Cassara’s smile felt brittle. “That sounds amazing.”

Liri bounced slightly on her toes. “What about yours? Any breakthroughs?”

“We’re taking things slowly,” Cassara said, her hand unconsciously drifting to the shard where she could feel the creature’s presence, mercifully quiet for once. “Building trust.”

“That’s wise. Gideon mentioned his took a while to warm up too, but now they’ve found their rhythm.” Liri’s expression softened. “You look tired. Are you getting enough sleep?”

“I’m fine.”

Liri didn’t look convinced, but she didn’t push. “Well, I should get back. We’re working on something called harmonic resonance. I have no idea what that means, but it sounds important.”

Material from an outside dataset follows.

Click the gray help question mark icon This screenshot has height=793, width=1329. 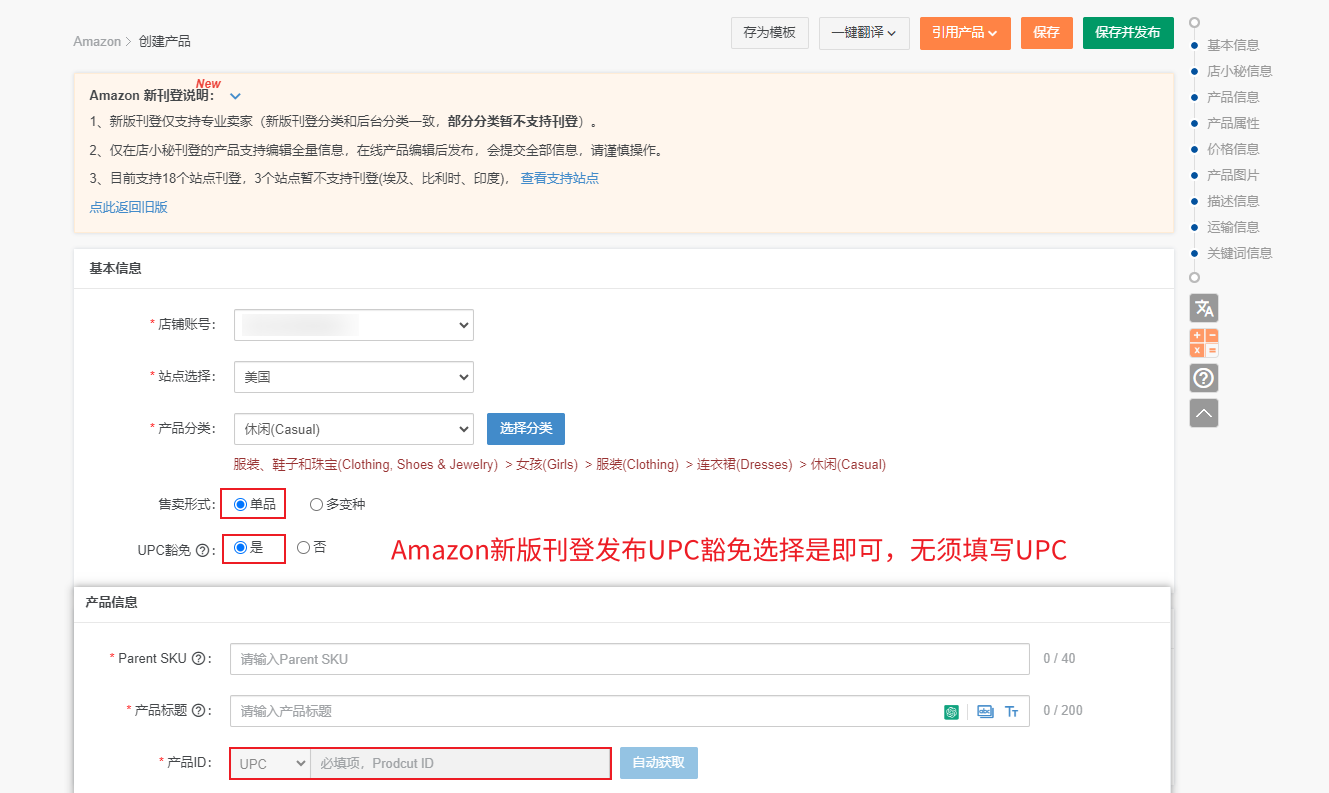coord(1204,378)
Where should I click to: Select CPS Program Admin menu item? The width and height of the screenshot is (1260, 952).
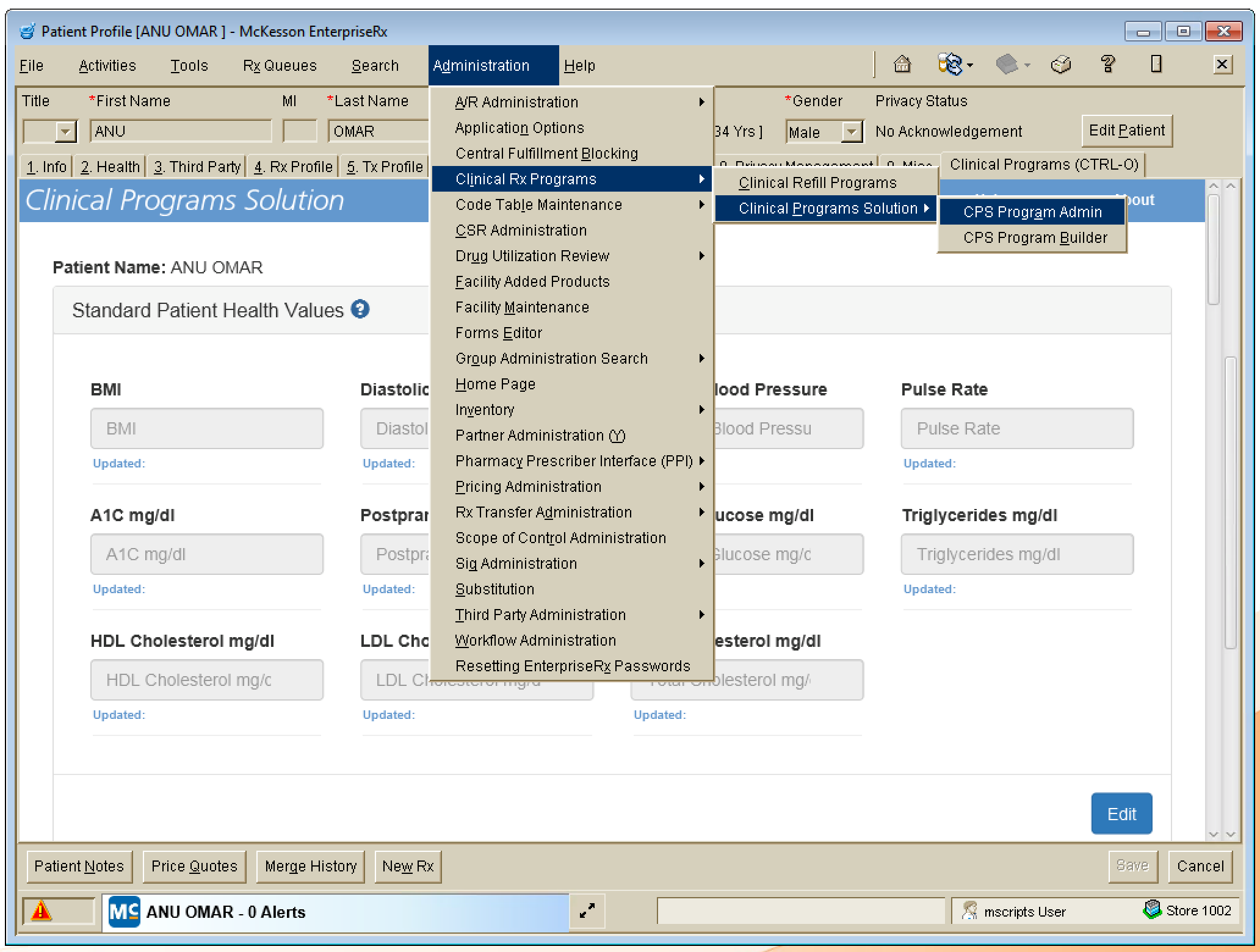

After Liri left, Cassara waited a full minute before pressing her palm to the Aether Shard again. Silver light spilled from the crystal, coalescing into the familiar small form of her creature.

He materialized in the exact same position he had been in when she’d recalled it mid-pounce, tiny paws stretched toward where the spider had been. Finding nothing there, he landed with a confused chirp and looked around the chamber as if wondering where his prey had gone.

“The spider left,” Cassara said flatly.

Why?

The question caught her by surprise. It was the first time the creature had spoken to her since they’d returned from the Wildes.

He tilted his head at her, ears twitching, then padded over to investigate the spot where Liri had been standing. He sniffed delicately at the air, nose wrinkling.

She smells happy, came the soft whisper in her mind. Why don’t you smell happy?

Cassara stared at him. “Did you just… analyze her emotional state through scent?”

The creature blinked at her with those impossibly large eyes, tail swishing uncertainly. Was I not supposed to?

For a moment, Cassara felt a flicker of intrigue. An empathic creature that could read emotional states could actually be useful in certain situations. Strategic, even.

Then the creature spotted another dust mote floating in a shaft of sunlight and immediately forgot she existed, leaping after it with renewed enthusiasm.

The flicker of hope died as quickly as it had come.

“Focus,” she said, more to herself than to the creature. “We need to work on basic commands.”

But even as she opened the bonding manual again, she couldn’t quite forget that moment of unexpected insight. Or the fact that it had been right, Liri had smelled happy. She had been happy. Radiantly, obviously happy.

Unlike herself.

The next morning brought no improvement.

If anything, her creature seemed more distracted than ever, and somehow, impossibly, kept escaping the Aether Shard without her permission.

The first time it happened, Cassara had been reviewing tactical formations in the library when she felt the telltale warmth of materialization. She looked down to find him curled up in her lap, tiny paws tucked beneath its chin, fast asleep.

“How did you get out?” she hissed, quickly scooping him up and glancing around the library. Thankfully, the section she’d chosen was deserted.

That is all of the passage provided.